Sariol A, Perlman S. Lessons for COVID-19 immunity from other coronavirus infections. Immunity July 14, 2020. Full-text:

In this comprehensive review, these two researchers describe the immune responses to other coronaviruses and discuss their relevance to the SARS-CoV-2 immune response. They also address crucial questions for COVID-19 immunity.



Collier Dam Assennato SM, Warne B, et al. Point of care nucleic acid testing for SARS-CoV-2 in hospitalised patients: a clinical validation trial and implementation study. Cell Rep Med 2020, July 15, 2020. Full-text:

This will be the future (at least in hospitals). A point of care (POC) nucleic acid amplification testing (NAAT) was evaluated in 149 participants with parallel combined nasal/throat swabbing for POC versus standard time to result was 2.6 versus 26.4 hours. In an implementation study, POC testing increases isolation room availability, avoids bed closures, allows discharge to care homes and expedites access to hospital procedures.

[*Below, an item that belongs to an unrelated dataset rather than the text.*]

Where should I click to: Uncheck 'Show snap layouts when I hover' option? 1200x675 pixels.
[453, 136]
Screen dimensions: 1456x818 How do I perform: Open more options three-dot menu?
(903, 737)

Pham TD, Huang CH, Wirz OF, et al. SARS-CoV-2 RNAemia in a Healthy Blood Donor 40 Days After Respiratory Illness Resolution. Ann Int Med Jul 17, 2020. Full-text:

What happened here? The authors describe a case of donor RNAemia more than one month after symptom resolution. Plasma viral RNA was reproducibly detected at a time point that exceeded recommendations for deferral based on time since symptom resolution (14 days). Given the low viral load, however, these data suggest that this donor posed a limited but uncertain risk to the safety of the blood supply.



The RECOVERY Collaborative Group. Dexamethasone in Hospitalized Patients with Covid-19 — Preliminary Report. NEJM July 17, 2020. Full-text:

Applause to these UK researchers! These first peer-reviewed results of the incredibly huge RECOVERY trial show that dexamethasone works in critically ill patients. In this open-label trial (comparing a range of treatments), hospitalized patients were randomized to receive oral or intravenous dexa (at a dose of 6 mg once daily) for up to 10 days or to receive usual care alone. Overall, 482 patients (22.9%) in the dexa group and 1110 patients (25.7%) in the usual care group died within 28 days after randomization (age-adjusted rate ratio, 0.83). Death rate was lower among patients receiving invasive mechanical ventilation (29.3% vs. 41.4%) and among those receiving oxygen without invasive mechanical ventilation (23.3% vs. 26.2%) but not among those who were receiving no respiratory support (17.8% vs. 14.0%).


Skipper CP, Pastick KA, Engen NW, et al. Hydroxychloroquine in Nonhospitalized Adults With Early COVID-19. Ann Int Med, Jul 16. Full-text:

The last piece of the puzzle that HCQ doesn’t work, even when given early. Symptomatic, nonhospitalized adults with lab-confirmed or probable COVID-19 and high-risk exposure were randomized within 4 days of symptom onset to HCQ (800 mg once, followed by 600 mg at 6 to 8 hours, then 600 mg daily for 4 more days) or masked placebo. Among 423 patients, change in symptom severity over 14 days did not differ. At 14 days, 24% receiving HCQ had ongoing symptoms compared with 30% receiving placebo (p = 0.21). Adverse events occurred in 43% versus 22%. Although many letters can be expected (dosage wrong, too low, too high, too late, too early, wrong patients, too many unconfirmed patients etc), the lesson is learned: HCQ does NOT substantially reduce symptom severity in outpatients with early, mild COVID-19. Please, let’s forget it. Completely.


Schluger NW. The Saga of Hydroxychloroquine and COVID-19: A Cautionary Tale. Ann Int Med 2020, Jul 6. Full-text:

Editorial, commenting on the above data. The saga of hydroxychloroquine and COVID-19 will likely reach its sad end. Many good ideas in medicine do not work. Some thoughts on how this HCQ hype could have happened.


Pruijssers AJ, George AS, Schäfer A, et al. Remdesivir Inhibits SARS-CoV-2 in Human Lung Cells and Chimeric SARS-CoV Expressing the SARS-CoV-2 RNA Polymerase in Mice. Cell Reports, July 14, 2020. Full-text:

Good to know that remdesivir works in cells. It potently inhibits SARS-CoV-2 replication in human lung cells and primary human airway epithelial cultures. In mice infected (with a chimeric virus), remdesivir diminished lung viral load and improved pulmonary function.